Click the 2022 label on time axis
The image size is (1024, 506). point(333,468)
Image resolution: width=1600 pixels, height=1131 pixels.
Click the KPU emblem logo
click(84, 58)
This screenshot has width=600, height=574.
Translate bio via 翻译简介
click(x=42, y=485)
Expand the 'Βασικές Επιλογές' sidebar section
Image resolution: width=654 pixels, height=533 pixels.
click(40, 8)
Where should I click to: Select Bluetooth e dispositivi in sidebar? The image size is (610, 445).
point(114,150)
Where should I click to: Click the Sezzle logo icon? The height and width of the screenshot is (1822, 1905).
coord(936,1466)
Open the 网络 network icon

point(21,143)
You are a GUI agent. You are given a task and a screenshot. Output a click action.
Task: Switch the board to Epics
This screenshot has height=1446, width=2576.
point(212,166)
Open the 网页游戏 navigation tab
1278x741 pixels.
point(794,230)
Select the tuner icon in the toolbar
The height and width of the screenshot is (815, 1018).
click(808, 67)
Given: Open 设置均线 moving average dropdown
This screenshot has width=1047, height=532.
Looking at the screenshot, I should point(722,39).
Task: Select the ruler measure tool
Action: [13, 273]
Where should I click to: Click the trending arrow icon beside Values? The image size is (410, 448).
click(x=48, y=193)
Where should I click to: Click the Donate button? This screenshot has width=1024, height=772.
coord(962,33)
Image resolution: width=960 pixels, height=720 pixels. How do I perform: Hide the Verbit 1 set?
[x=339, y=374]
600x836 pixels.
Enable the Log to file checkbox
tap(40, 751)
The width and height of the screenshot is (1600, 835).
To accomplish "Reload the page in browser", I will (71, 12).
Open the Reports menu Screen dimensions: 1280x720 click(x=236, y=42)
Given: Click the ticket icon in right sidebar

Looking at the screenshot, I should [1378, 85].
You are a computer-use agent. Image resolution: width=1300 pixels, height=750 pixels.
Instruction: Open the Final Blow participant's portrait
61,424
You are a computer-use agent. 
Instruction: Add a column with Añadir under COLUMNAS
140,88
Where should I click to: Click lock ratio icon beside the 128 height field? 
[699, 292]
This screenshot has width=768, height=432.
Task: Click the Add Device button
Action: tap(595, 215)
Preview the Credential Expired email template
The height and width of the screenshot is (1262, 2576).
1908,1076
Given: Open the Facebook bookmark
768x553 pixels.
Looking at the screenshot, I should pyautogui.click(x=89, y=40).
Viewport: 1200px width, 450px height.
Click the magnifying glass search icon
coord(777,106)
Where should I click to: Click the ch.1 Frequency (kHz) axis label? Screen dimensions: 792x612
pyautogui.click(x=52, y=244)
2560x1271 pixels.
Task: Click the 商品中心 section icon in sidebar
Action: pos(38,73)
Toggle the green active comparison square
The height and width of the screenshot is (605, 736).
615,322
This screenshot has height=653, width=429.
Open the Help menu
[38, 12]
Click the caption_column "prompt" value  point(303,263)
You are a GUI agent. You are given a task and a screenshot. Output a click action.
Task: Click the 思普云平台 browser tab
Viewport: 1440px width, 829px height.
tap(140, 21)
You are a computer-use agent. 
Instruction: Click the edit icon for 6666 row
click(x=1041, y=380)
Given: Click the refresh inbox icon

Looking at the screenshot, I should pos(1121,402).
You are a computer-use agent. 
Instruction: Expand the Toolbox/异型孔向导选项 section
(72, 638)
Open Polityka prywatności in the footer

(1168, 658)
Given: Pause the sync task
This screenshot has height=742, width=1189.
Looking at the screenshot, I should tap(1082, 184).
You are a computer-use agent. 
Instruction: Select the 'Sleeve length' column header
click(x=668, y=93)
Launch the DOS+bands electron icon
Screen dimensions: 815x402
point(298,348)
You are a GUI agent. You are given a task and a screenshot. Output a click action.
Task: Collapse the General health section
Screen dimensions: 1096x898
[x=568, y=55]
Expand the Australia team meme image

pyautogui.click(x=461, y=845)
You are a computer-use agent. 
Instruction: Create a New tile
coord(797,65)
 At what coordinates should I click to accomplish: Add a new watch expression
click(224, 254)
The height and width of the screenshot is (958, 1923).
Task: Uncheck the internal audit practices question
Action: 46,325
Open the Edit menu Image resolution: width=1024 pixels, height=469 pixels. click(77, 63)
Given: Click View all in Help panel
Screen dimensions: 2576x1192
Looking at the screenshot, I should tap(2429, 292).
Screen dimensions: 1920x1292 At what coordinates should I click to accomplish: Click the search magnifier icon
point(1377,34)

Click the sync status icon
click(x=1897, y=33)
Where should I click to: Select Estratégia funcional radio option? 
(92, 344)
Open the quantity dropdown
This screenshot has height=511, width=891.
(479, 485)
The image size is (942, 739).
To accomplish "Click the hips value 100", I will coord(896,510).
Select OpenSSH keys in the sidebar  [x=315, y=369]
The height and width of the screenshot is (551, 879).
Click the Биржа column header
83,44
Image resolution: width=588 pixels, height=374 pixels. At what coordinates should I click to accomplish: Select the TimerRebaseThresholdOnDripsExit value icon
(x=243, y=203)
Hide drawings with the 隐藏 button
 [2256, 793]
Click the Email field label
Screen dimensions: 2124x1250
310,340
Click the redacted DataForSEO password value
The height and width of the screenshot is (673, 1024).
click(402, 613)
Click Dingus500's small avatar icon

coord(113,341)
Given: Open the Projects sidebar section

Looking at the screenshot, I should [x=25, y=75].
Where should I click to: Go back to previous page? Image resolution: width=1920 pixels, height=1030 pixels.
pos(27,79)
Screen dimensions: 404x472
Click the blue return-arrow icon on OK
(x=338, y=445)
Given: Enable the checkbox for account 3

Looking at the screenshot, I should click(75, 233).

□ □ □ □ □

### GIVEN EXERCISE:
Edit the rows above by replacing "Where should I click to" with "Where do I click to" wherever it occurs, and leave everything else unchanged.

### SOLUTION FOR THIS PROBLEM:
Click the 2022 label on time axis
The image size is (1024, 506). point(333,468)
Image resolution: width=1600 pixels, height=1131 pixels.
Click the KPU emblem logo
click(84, 58)
This screenshot has width=600, height=574.
Translate bio via 翻译简介
click(x=42, y=485)
Expand the 'Βασικές Επιλογές' sidebar section
Image resolution: width=654 pixels, height=533 pixels.
click(40, 8)
Where do I click to: Select Bluetooth e dispositivi in sidebar? The image size is (610, 445).
point(114,150)
Where do I click to: Click the Sezzle logo icon? The height and width of the screenshot is (1822, 1905).
coord(936,1466)
Open the 网络 network icon

point(21,143)
You are a GUI agent. You are given a task and a screenshot. Output a click action.
Task: Switch the board to Epics
This screenshot has height=1446, width=2576.
point(212,166)
Open the 网页游戏 navigation tab
1278x741 pixels.
point(794,230)
Select the tuner icon in the toolbar
The height and width of the screenshot is (815, 1018).
click(808, 67)
Given: Open 设置均线 moving average dropdown
This screenshot has width=1047, height=532.
Looking at the screenshot, I should point(722,39).
Task: Select the ruler measure tool
Action: [13, 273]
Where do I click to: Click the trending arrow icon beside Values? The image size is (410, 448).
click(x=48, y=193)
Where do I click to: Click the Donate button? This screenshot has width=1024, height=772.
coord(962,33)
Image resolution: width=960 pixels, height=720 pixels. How do I perform: Hide the Verbit 1 set?
[x=339, y=374]
600x836 pixels.
Enable the Log to file checkbox
tap(40, 751)
The width and height of the screenshot is (1600, 835).
To accomplish "Reload the page in browser", I will (71, 12).
Open the Reports menu Screen dimensions: 1280x720 click(x=236, y=42)
Given: Click the ticket icon in right sidebar

Looking at the screenshot, I should [1378, 85].
You are a computer-use agent. Image resolution: width=1300 pixels, height=750 pixels.
Instruction: Open the Final Blow participant's portrait
61,424
You are a computer-use agent. 
Instruction: Add a column with Añadir under COLUMNAS
140,88
Where do I click to: Click lock ratio icon beside the 128 height field? 
[699, 292]
This screenshot has width=768, height=432.
Task: Click the Add Device button
Action: tap(595, 215)
Preview the Credential Expired email template
The height and width of the screenshot is (1262, 2576).
1908,1076
Given: Open the Facebook bookmark
768x553 pixels.
Looking at the screenshot, I should pyautogui.click(x=89, y=40).
Viewport: 1200px width, 450px height.
Click the magnifying glass search icon
coord(777,106)
Where do I click to: Click the ch.1 Frequency (kHz) axis label? Screen dimensions: 792x612
pyautogui.click(x=52, y=244)
2560x1271 pixels.
Task: Click the 商品中心 section icon in sidebar
Action: pos(38,73)
Toggle the green active comparison square
The height and width of the screenshot is (605, 736).
615,322
This screenshot has height=653, width=429.
Open the Help menu
[38, 12]
Click the caption_column "prompt" value  point(303,263)
You are a GUI agent. You are given a task and a screenshot. Output a click action.
Task: Click the 思普云平台 browser tab
Viewport: 1440px width, 829px height.
tap(140, 21)
You are a computer-use agent. 
Instruction: Click the edit icon for 6666 row
click(x=1041, y=380)
Given: Click the refresh inbox icon

Looking at the screenshot, I should pos(1121,402).
You are a computer-use agent. 
Instruction: Expand the Toolbox/异型孔向导选项 section
(72, 638)
Open Polityka prywatności in the footer

(1168, 658)
Given: Pause the sync task
This screenshot has height=742, width=1189.
Looking at the screenshot, I should tap(1082, 184).
You are a computer-use agent. 
Instruction: Select the 'Sleeve length' column header
click(x=668, y=93)
Launch the DOS+bands electron icon
Screen dimensions: 815x402
point(298,348)
You are a GUI agent. You are given a task and a screenshot. Output a click action.
Task: Collapse the General health section
Screen dimensions: 1096x898
[x=568, y=55]
Expand the Australia team meme image

pyautogui.click(x=461, y=845)
You are a computer-use agent. 
Instruction: Create a New tile
coord(797,65)
 At what coordinates should I click to accomplish: Add a new watch expression
click(224, 254)
The height and width of the screenshot is (958, 1923).
Task: Uncheck the internal audit practices question
Action: 46,325
Open the Edit menu Image resolution: width=1024 pixels, height=469 pixels. click(77, 63)
Given: Click View all in Help panel
Screen dimensions: 2576x1192
Looking at the screenshot, I should tap(2429, 292).
Screen dimensions: 1920x1292 At what coordinates should I click to accomplish: Click the search magnifier icon
point(1377,34)

Click the sync status icon
click(x=1897, y=33)
Where do I click to: Select Estratégia funcional radio option? 
(92, 344)
Open the quantity dropdown
This screenshot has height=511, width=891.
(479, 485)
The image size is (942, 739).
To accomplish "Click the hips value 100", I will coord(896,510).
Select OpenSSH keys in the sidebar  [x=315, y=369]
The height and width of the screenshot is (551, 879).
Click the Биржа column header
83,44
Image resolution: width=588 pixels, height=374 pixels. At what coordinates should I click to accomplish: Select the TimerRebaseThresholdOnDripsExit value icon
(x=243, y=203)
Hide drawings with the 隐藏 button
 [2256, 793]
Click the Email field label
Screen dimensions: 2124x1250
310,340
Click the redacted DataForSEO password value
The height and width of the screenshot is (673, 1024).
click(402, 613)
Click Dingus500's small avatar icon

coord(113,341)
Given: Open the Projects sidebar section

Looking at the screenshot, I should [x=25, y=75].
Where do I click to: Go back to previous page? Image resolution: width=1920 pixels, height=1030 pixels.
pos(27,79)
Screen dimensions: 404x472
Click the blue return-arrow icon on OK
(x=338, y=445)
Given: Enable the checkbox for account 3

Looking at the screenshot, I should click(75, 233).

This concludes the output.